GIVEN DATA –
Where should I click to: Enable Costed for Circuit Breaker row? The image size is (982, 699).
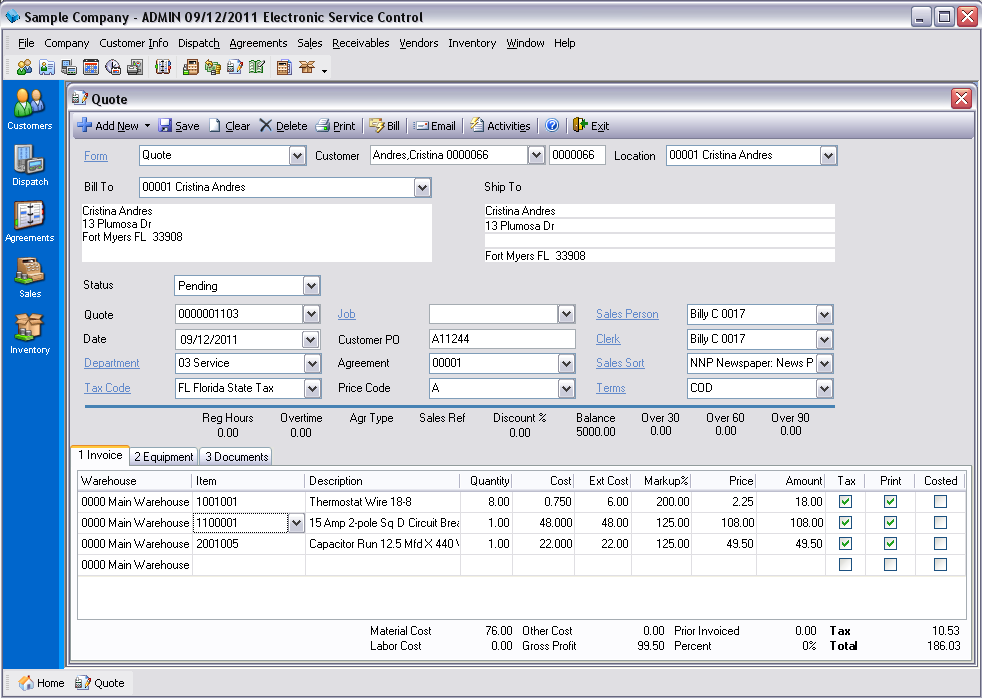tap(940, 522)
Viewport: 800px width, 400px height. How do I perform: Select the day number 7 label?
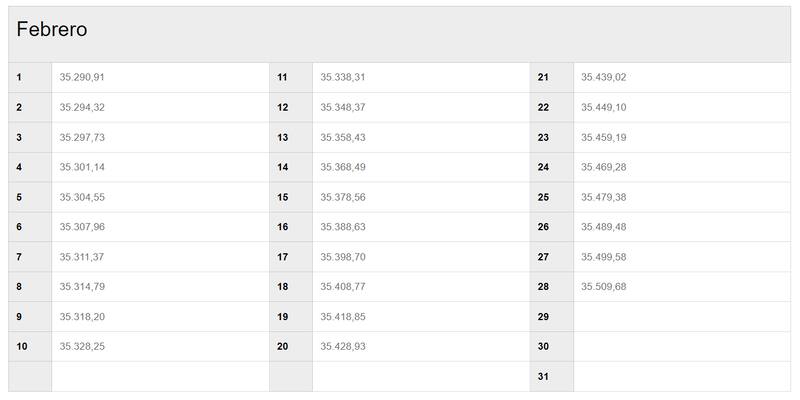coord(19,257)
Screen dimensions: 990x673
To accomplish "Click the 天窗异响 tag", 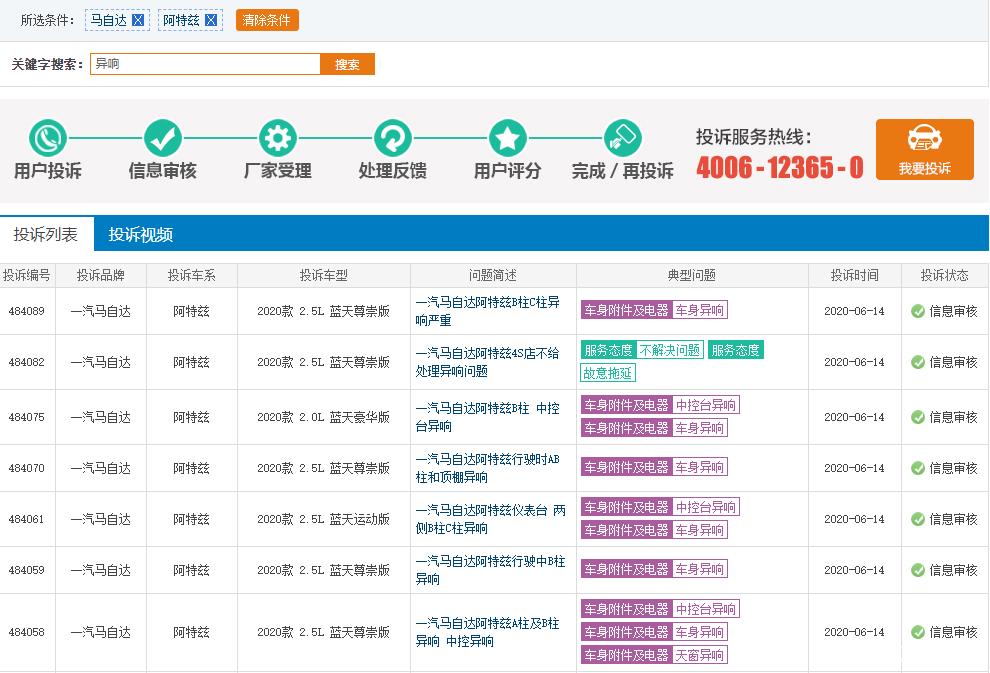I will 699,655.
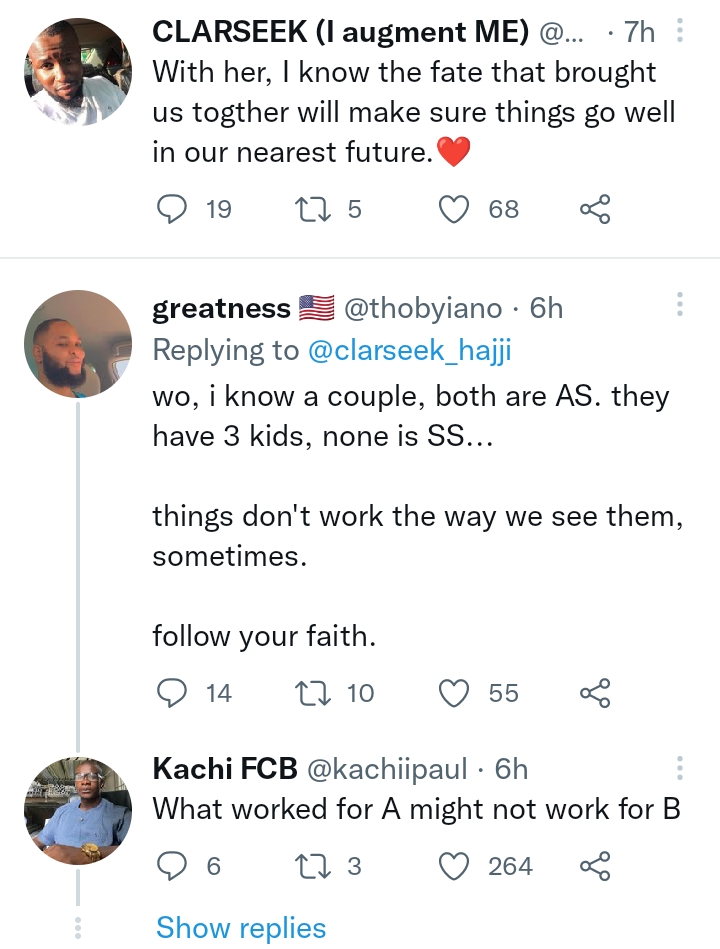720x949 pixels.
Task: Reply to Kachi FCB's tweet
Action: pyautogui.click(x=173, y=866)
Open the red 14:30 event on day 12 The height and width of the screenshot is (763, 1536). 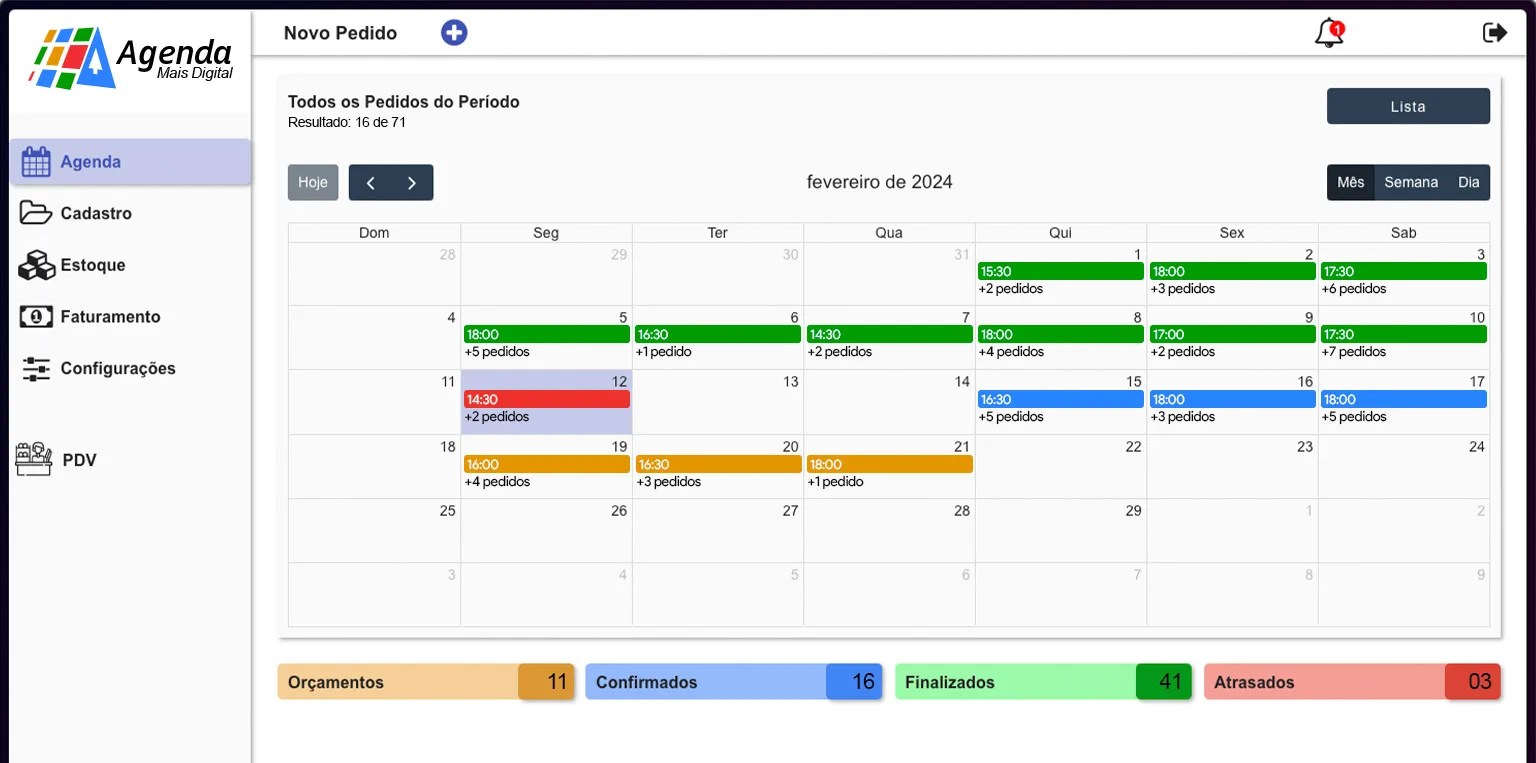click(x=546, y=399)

PROBLEM TO SOLVE –
Leave out any pictures and return exactly the lines from the beginning of the data through the line with "Screen dimensions: 990x673", inclusive.

OUTPUT FOR THIS TASK –
Where should I click to: Enable Costed for Circuit Breaker row? The image size is (982, 699).
tap(940, 522)
Viewport: 800px width, 400px height. How do I perform: Select the day number 7 label?
coord(19,257)
Screen dimensions: 990x673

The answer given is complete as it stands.